The Impact of Coincidence in Modern American, British, and Asian History Published online by Cambridge University Press: 01 March 2024
Scholars of the Soviet Great Purges and the Siberian gulag (i.e., prison camp) system it produced have tended to emphasize only domestic factors that may have led to the Stalinist purges. But one highly coincidental foreign policy factor that deserves special attention was Tokyo's 1936 announcement that it intended to sponsor and pay for the trans-shipment of over 5 million Japanese immigrants to its puppet state of Manchukuo, which bordered on the USSR's Far Eastern territories. Even though Japan never even got close to carrying out this policy, since its program was voluntary only, by the end of World War II some five million transported European Russians were living in Siberia, many of them located right north of the Soviet border with Manchuria (see Map 4).
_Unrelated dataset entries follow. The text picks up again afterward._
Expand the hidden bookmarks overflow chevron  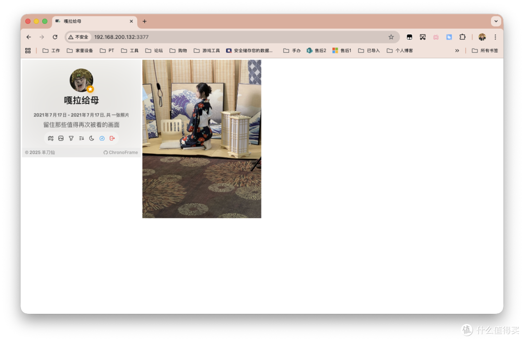pos(457,50)
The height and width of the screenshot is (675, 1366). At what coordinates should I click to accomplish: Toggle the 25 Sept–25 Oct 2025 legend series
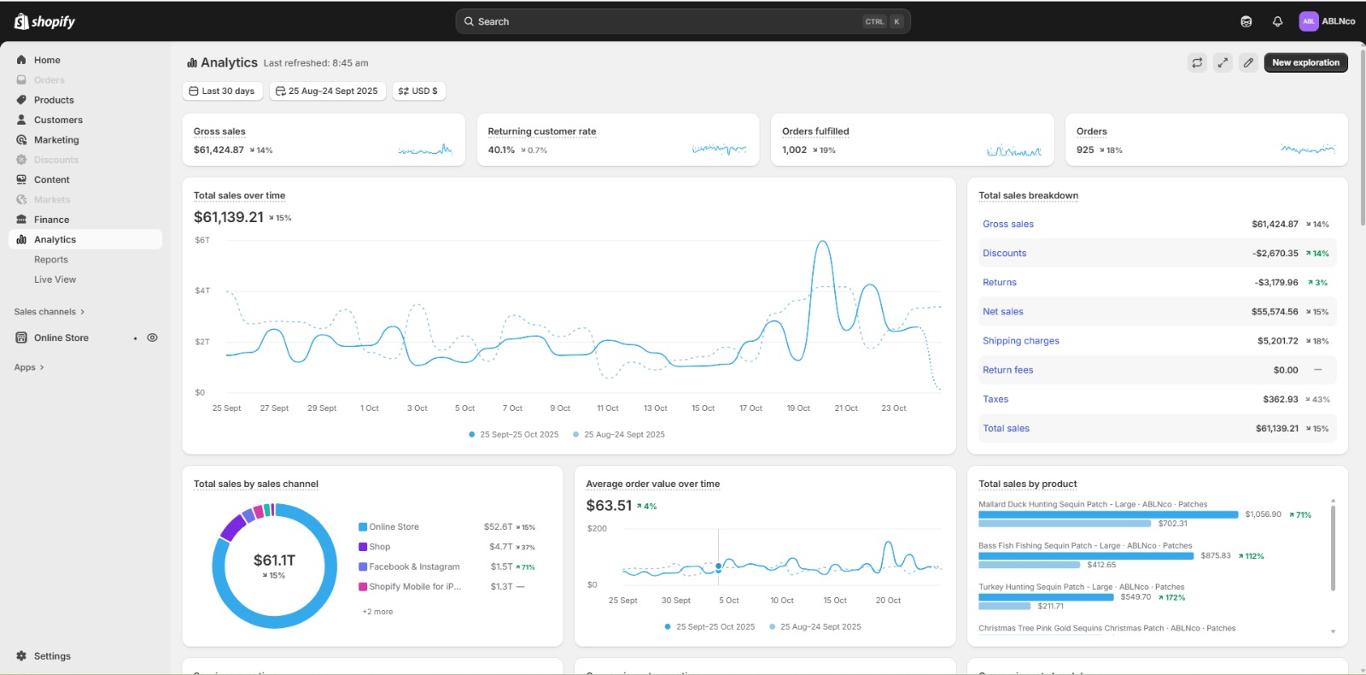click(x=513, y=434)
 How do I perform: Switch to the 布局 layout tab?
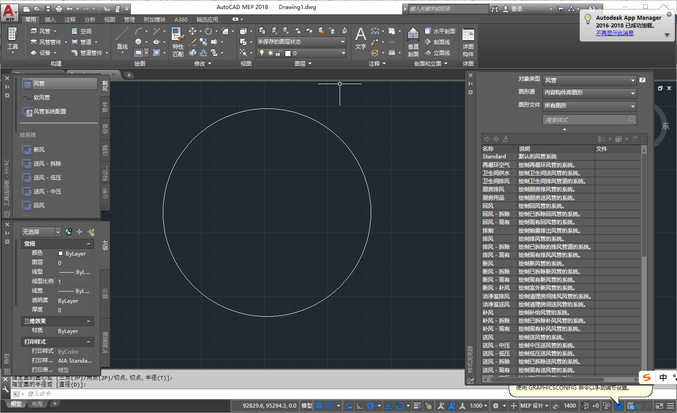37,403
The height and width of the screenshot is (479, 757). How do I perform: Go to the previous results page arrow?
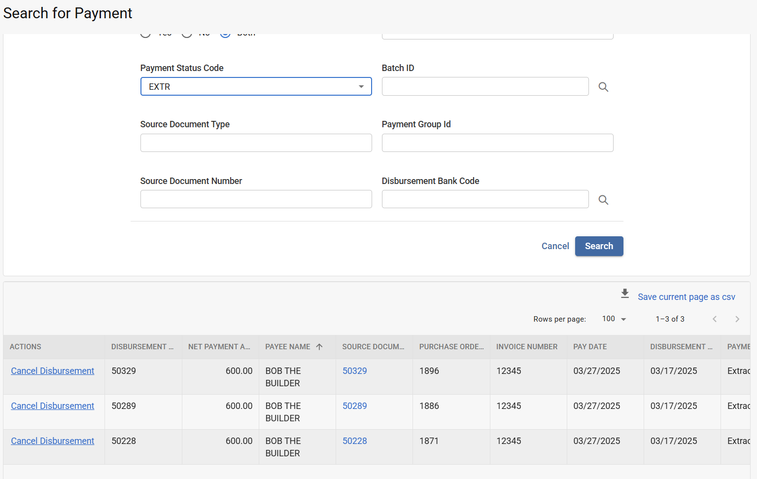point(715,319)
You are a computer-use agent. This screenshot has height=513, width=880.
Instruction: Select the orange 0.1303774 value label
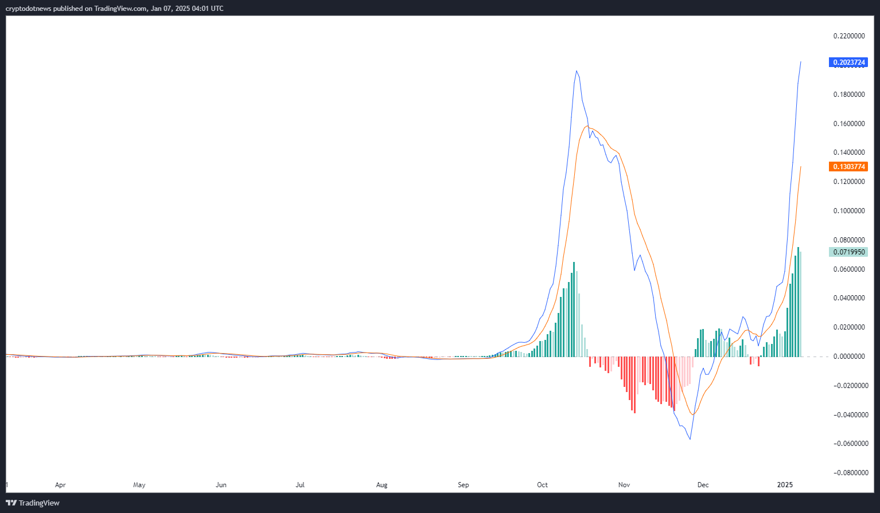[x=848, y=167]
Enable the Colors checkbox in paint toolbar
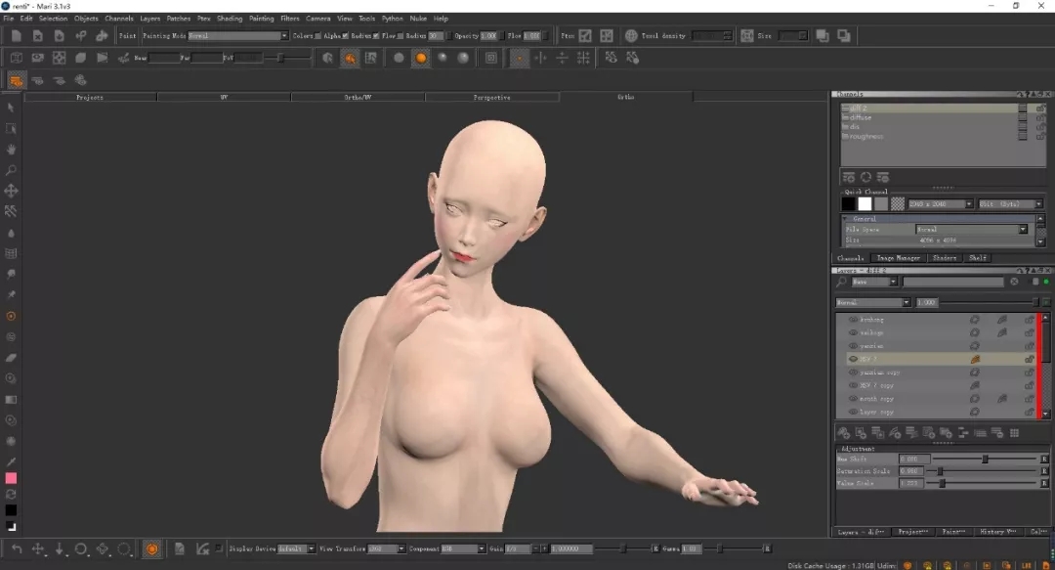This screenshot has height=570, width=1055. [318, 36]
The history of Japanese immigration to Manchuria dates back to Japan's victory in the 1904–1905 Russo-Japanese war, when Japan obtained the southern branch of the Chinese Eastern Railway, which was renamed the South Manchuria Railway (SMR). In addition to the 170,000 Japanese who eventually worked directly for the SMR, thousands of other Japanese immigrants flocked to Manchuria during the following decades. According to Yosuke Matsuoka, the president of the SMR during the 1930s as well as Japan's foreign minister during World War II, Japanese immigration to Manchuria was considered to be the first line of defense against Russia, since the “leaders of Japan […] suspected that defeated though she was, Czarist Russia would sooner or later strike back at the island Empire in revenge.” Thus, the Japanese government decided that in Manchuria “encouragement might be offered for the settlement of as many Japanese as possible in the new land and for the launching of all sorts of enterprises by such settlers […] indispensable to the protection of Japan's life-line of the Asiatic continent.”